Sesampainya di rumah wanita, Umar memberikan semua sembako itu. “Semoga Allah memberimu balasan terbaik,” kata si wanita.
Tidak hanya sampai di situ. Umar pun ikut memasakkan untuk mereka. Setelah makanan siap, Umar mempersilakan mereka untuk menikmatinya. “Silakan, sekarang kalian semua bisa makan,” kata Umar, senyumnya melebar melihat wajah-wajah mereka yang tidak lagi murung.
“Ibu, mulai sekarang tidak perlu lagi mendoakan keburukan untuk Umar, ya. Mungkin dia belum mendengar kabar ada kalian kelaparan di sini,” kata Umar dengan lembut. (‘Abda Ali Mahna, Tharaiful Khulafa wal Muluk, 2017: 16).

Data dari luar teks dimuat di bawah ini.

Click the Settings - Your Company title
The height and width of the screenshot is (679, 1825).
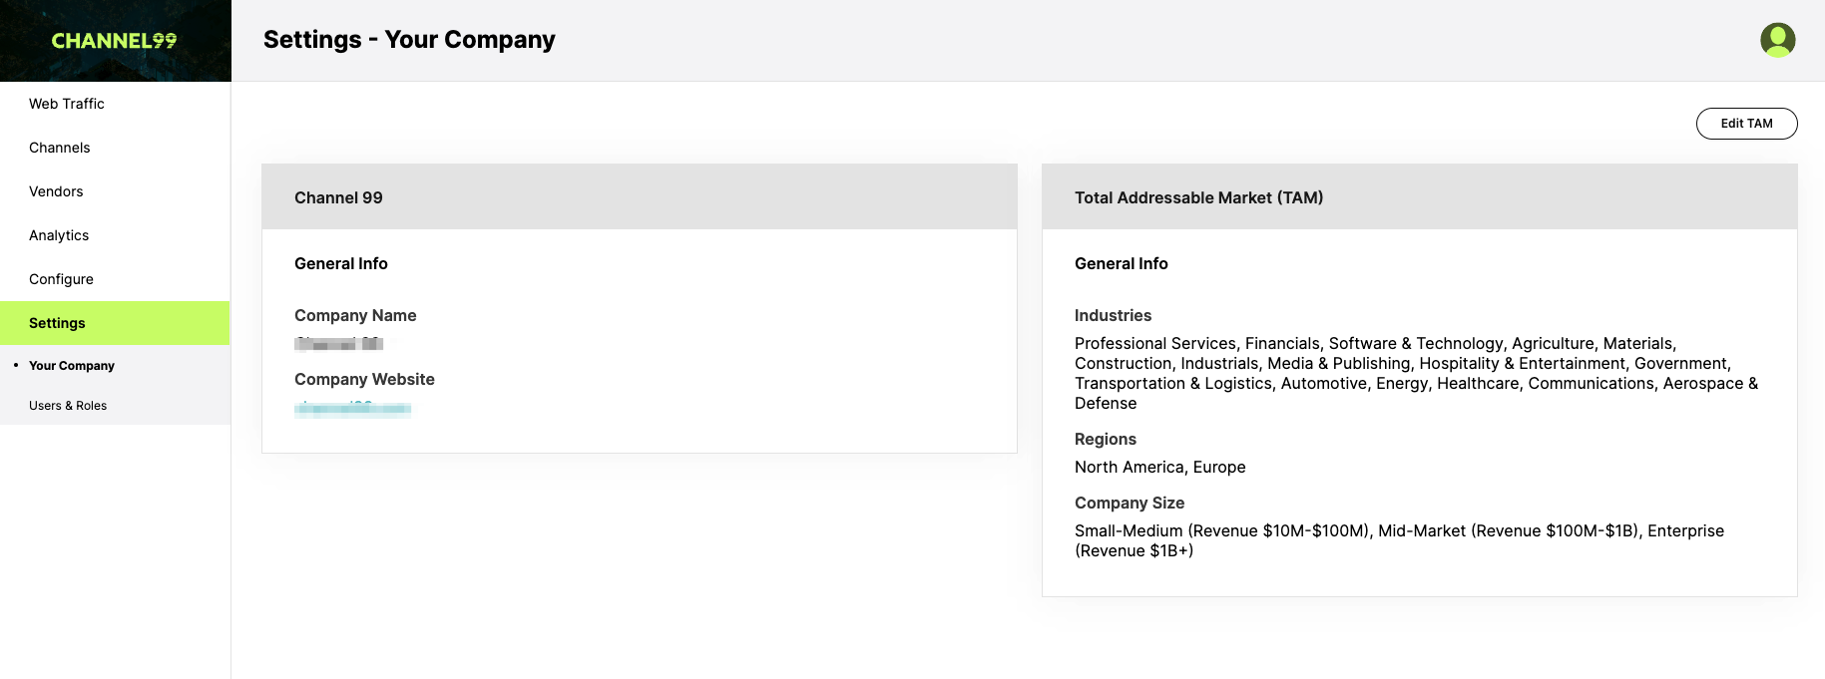(409, 40)
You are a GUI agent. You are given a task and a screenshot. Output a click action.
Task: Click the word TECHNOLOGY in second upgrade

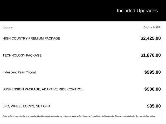point(14,55)
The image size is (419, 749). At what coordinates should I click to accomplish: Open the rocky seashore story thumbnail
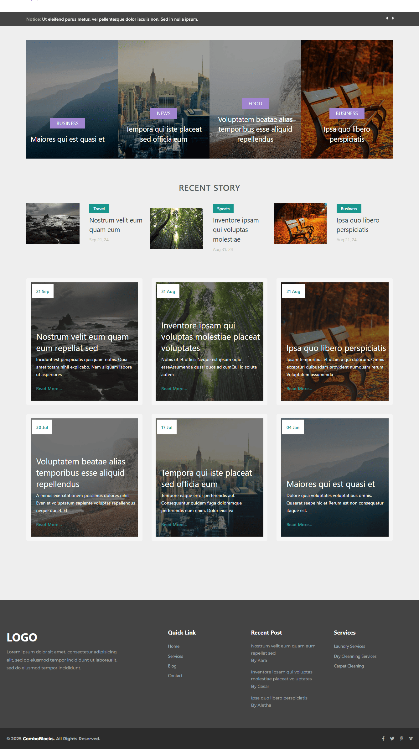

Kisah tanggung jawab Umar ini menjadi tamparan keras bagi sebagian pemimpin negeri ini yang kadang mengabaikan kepentingan rakyat, sementara kebutuhan pribadi menjadi prioritasnya. Apakah dia pernah berpikir di akhirat kelak, bagaimana nanti saat dimintai pertanggungjawaban di hadapan Allah swt?